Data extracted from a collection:
= = = = = = =

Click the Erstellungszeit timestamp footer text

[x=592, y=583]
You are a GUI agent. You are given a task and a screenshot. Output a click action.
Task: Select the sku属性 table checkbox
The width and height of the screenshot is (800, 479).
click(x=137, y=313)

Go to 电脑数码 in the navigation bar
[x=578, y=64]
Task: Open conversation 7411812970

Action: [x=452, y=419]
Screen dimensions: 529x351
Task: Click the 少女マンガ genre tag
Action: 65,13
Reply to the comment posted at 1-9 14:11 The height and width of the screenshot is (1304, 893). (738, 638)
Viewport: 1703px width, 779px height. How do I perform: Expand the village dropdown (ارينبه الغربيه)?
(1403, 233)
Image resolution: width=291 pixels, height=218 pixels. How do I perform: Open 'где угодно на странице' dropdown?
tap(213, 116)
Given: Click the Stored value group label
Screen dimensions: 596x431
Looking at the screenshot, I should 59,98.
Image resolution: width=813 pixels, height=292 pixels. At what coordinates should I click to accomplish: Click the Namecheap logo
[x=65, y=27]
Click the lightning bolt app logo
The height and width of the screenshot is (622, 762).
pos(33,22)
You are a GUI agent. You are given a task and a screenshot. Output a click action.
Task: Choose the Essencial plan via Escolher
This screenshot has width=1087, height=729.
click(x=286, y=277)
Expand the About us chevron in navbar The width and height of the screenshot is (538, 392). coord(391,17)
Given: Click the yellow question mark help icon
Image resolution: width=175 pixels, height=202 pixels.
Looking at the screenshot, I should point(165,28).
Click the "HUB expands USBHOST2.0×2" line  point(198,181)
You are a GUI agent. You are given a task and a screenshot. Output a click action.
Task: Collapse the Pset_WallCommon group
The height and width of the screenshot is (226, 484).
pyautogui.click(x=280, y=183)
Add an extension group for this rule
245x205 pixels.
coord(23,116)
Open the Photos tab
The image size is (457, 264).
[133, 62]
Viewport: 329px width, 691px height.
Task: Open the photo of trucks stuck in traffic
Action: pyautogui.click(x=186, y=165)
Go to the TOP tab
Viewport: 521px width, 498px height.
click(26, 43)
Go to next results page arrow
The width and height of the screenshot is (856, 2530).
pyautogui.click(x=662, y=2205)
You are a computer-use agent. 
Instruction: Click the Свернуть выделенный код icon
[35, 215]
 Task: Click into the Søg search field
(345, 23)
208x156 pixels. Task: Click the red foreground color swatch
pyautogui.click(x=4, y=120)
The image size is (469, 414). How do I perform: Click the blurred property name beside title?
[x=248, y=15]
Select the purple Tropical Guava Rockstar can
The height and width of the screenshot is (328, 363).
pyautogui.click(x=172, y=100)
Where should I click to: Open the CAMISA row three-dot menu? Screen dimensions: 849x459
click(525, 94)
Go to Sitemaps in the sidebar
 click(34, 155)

= = = = = = =

WHAT THE TASK REQUIRES> Once you have read the records above, write them all out exactly.

EXERCISE ANSWER>
Click the Erstellungszeit timestamp footer text

[x=592, y=583]
You are a GUI agent. You are given a task and a screenshot. Output a click action.
Task: Select the sku属性 table checkbox
The width and height of the screenshot is (800, 479).
click(x=137, y=313)

Go to 电脑数码 in the navigation bar
[x=578, y=64]
Task: Open conversation 7411812970

Action: [x=452, y=419]
Screen dimensions: 529x351
Task: Click the 少女マンガ genre tag
Action: 65,13
Reply to the comment posted at 1-9 14:11 The height and width of the screenshot is (1304, 893). (738, 638)
Viewport: 1703px width, 779px height. How do I perform: Expand the village dropdown (ارينبه الغربيه)?
(1403, 233)
Image resolution: width=291 pixels, height=218 pixels. How do I perform: Open 'где угодно на странице' dropdown?
tap(213, 116)
Given: Click the Stored value group label
Screen dimensions: 596x431
Looking at the screenshot, I should 59,98.
Image resolution: width=813 pixels, height=292 pixels. At what coordinates should I click to accomplish: Click the Namecheap logo
[x=65, y=27]
Click the lightning bolt app logo
The height and width of the screenshot is (622, 762).
pos(33,22)
You are a GUI agent. You are given a task and a screenshot. Output a click action.
Task: Choose the Essencial plan via Escolher
This screenshot has width=1087, height=729.
click(x=286, y=277)
Expand the About us chevron in navbar The width and height of the screenshot is (538, 392). coord(391,17)
Given: Click the yellow question mark help icon
Image resolution: width=175 pixels, height=202 pixels.
Looking at the screenshot, I should point(165,28).
Click the "HUB expands USBHOST2.0×2" line  point(198,181)
You are a GUI agent. You are given a task and a screenshot. Output a click action.
Task: Collapse the Pset_WallCommon group
The height and width of the screenshot is (226, 484).
pyautogui.click(x=280, y=183)
Add an extension group for this rule
245x205 pixels.
coord(23,116)
Open the Photos tab
The image size is (457, 264).
[133, 62]
Viewport: 329px width, 691px height.
Task: Open the photo of trucks stuck in traffic
Action: pyautogui.click(x=186, y=165)
Go to the TOP tab
Viewport: 521px width, 498px height.
click(26, 43)
Go to next results page arrow
The width and height of the screenshot is (856, 2530).
pyautogui.click(x=662, y=2205)
You are a computer-use agent. 
Instruction: Click the Свернуть выделенный код icon
[35, 215]
 Task: Click into the Søg search field
(345, 23)
208x156 pixels. Task: Click the red foreground color swatch
pyautogui.click(x=4, y=120)
The image size is (469, 414). How do I perform: Click the blurred property name beside title?
[x=248, y=15]
Select the purple Tropical Guava Rockstar can
The height and width of the screenshot is (328, 363).
pyautogui.click(x=172, y=100)
Where should I click to: Open the CAMISA row three-dot menu? Screen dimensions: 849x459
click(525, 94)
Go to Sitemaps in the sidebar
 click(34, 155)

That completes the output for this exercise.